Exercise description
Can you return the Jason Kwan biography passage below, copied word for word, from "Hong Kong cinematographer" up to and including "My Way (2024)."?

Page excerpt
*** Begin section ***
Hong Kong cinematographer and film director (born 1964)

Jason Kwan Chi-yiu (關智耀; born 1964) is a Hong Kong filmmaker. Debuting as a cinematographer in the Hong Kong cinema with All About Love (2005), Kwan was known for his collaborations with director Pang Ho-cheung, which include Love in a Puff (2010), its sequel Love in the Buff, Vulgaria (both 2012), and Aberdeen (2014). He received seven nominations for Best Cinematography at the Hong Kong Film Awards, winning with Chasing the Dragon (2017) and Project Gutenberg (2018).

Kwan also made his directorial debut with A Nail Clipper Romance (2017), an adaptation of Pang Ho-cheung's novella of the same name. He co-directed Chasing the Dragon and its sequel Chasing the Dragon II: Wild Wild Bunch (2019) with Wong Jing, and made his second solo directing effort with I Did It My Way (2024).

== Early life and education ==
Kwan was born in 1964 in Hong Kong. He studied at Pui Ying Secondary School and joined the photography club in his freshman year, which sparked his interest in cinematography. Kwan moved to Japan in 1990 and enrolled in the Tokyo College of Photography the following year to study film production. He graduated in 1993 and returned to Hong Kong, beginning to work as a freelance cinematographer. He focused on filming advertisements and music videos, including the music video for Andy Lau's "Practice", directed by Daniel Yu.

== Career ==
=== Early ventures and critical recognition (2004–2016) ===
Kwan was recommended by Daniel Yu to join the production of the 2004 Malaysian drama film Puteri Gunung Ledang, directed by Saw Teong Hin, which marked his debut in feature-film cinematography. He made his Hong Kong feature film debut with the 2005 romance film All About Love, which was also directed by Daniel Yu and starring Andy Lau. Paul Fonoroff, writing for South China Morning Post, described Kwan's cinematography in All About Love as "truly breathtaking". In the following year, he went on to cinematograph the drama film My Mother Is a Belly Dancer, produced by Andy Lau. In 2010, Kwan served as the cinematographer for Pang Ho-cheung's romantic comedy film Love in a Puff, starring Shawn Yue and Miriam Yeung. Russell Edwards of Variety praised the film's intimacy, which was achieved through the combination between Pang's helming and Kwan's lensing. The film also marked the beginning of Kwan and Pang's close collaboration, with Pang later saying that Kwan has a "keen-eyed observation of acting performances". That same year, Kwan shot the drama Merry-Go-Round, co-directed by Yan Yan Mak and Clement Cheng, and the martial arts film Bruce Lee, My Brother, directed by Raymond Yip. He earned a nomination for Best Cinematography in the 30th Hong Kong Film Awards for the former.
*** End section ***
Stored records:
*** Begin section ***
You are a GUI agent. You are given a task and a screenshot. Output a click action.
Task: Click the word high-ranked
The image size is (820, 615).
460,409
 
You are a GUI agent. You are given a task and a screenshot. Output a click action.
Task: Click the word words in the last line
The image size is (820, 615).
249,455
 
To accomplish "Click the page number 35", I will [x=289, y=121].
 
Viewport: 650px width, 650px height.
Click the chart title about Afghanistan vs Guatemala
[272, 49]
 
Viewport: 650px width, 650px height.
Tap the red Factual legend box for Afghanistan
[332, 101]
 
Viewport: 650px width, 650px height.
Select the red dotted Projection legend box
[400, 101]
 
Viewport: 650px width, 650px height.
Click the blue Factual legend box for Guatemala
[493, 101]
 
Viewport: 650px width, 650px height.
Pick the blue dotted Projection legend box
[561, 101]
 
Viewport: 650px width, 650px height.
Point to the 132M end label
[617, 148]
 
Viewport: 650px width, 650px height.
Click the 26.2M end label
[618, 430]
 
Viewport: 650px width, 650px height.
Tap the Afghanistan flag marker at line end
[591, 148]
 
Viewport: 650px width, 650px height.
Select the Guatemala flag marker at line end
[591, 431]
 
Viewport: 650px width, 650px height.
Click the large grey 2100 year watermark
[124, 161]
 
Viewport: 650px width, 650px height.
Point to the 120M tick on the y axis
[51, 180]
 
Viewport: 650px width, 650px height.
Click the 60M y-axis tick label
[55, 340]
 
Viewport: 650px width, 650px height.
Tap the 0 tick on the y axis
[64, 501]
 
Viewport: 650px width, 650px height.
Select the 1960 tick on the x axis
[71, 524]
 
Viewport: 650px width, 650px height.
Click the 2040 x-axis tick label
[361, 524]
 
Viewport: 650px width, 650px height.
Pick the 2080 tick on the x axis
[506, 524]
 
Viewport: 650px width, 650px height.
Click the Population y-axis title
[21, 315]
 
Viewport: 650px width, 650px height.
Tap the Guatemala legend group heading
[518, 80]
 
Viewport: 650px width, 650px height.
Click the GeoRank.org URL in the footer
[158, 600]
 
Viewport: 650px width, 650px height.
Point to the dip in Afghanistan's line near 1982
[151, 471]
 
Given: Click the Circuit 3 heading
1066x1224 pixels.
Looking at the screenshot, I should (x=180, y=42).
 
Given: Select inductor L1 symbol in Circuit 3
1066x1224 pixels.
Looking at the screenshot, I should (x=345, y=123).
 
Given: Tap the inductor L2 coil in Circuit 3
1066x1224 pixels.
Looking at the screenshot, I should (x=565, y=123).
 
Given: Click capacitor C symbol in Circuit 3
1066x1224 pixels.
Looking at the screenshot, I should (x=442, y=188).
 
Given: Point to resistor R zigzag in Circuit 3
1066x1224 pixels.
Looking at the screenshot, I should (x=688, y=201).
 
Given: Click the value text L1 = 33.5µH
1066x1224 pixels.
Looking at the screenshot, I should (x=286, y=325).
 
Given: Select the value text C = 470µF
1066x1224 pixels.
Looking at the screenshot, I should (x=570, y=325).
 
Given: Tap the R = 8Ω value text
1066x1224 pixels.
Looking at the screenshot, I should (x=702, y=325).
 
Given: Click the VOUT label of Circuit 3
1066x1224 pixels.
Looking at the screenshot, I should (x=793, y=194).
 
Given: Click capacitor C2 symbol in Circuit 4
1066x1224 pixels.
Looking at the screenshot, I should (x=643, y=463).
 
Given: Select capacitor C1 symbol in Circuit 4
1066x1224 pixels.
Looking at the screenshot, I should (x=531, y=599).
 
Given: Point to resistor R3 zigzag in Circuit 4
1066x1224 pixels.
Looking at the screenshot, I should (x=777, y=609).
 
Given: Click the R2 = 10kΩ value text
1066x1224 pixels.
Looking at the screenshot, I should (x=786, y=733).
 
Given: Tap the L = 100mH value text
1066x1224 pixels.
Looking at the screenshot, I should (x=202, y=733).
*** End section ***
Reply
Hong Kong cinematographer and film director (born 1964)

Jason Kwan Chi-yiu (關智耀; born 1964) is a Hong Kong filmmaker. Debuting as a cinematographer in the Hong Kong cinema with All About Love (2005), Kwan was known for his collaborations with director Pang Ho-cheung, which include Love in a Puff (2010), its sequel Love in the Buff, Vulgaria (both 2012), and Aberdeen (2014). He received seven nominations for Best Cinematography at the Hong Kong Film Awards, winning with Chasing the Dragon (2017) and Project Gutenberg (2018).

Kwan also made his directorial debut with A Nail Clipper Romance (2017), an adaptation of Pang Ho-cheung's novella of the same name. He co-directed Chasing the Dragon and its sequel Chasing the Dragon II: Wild Wild Bunch (2019) with Wong Jing, and made his second solo directing effort with I Did It My Way (2024).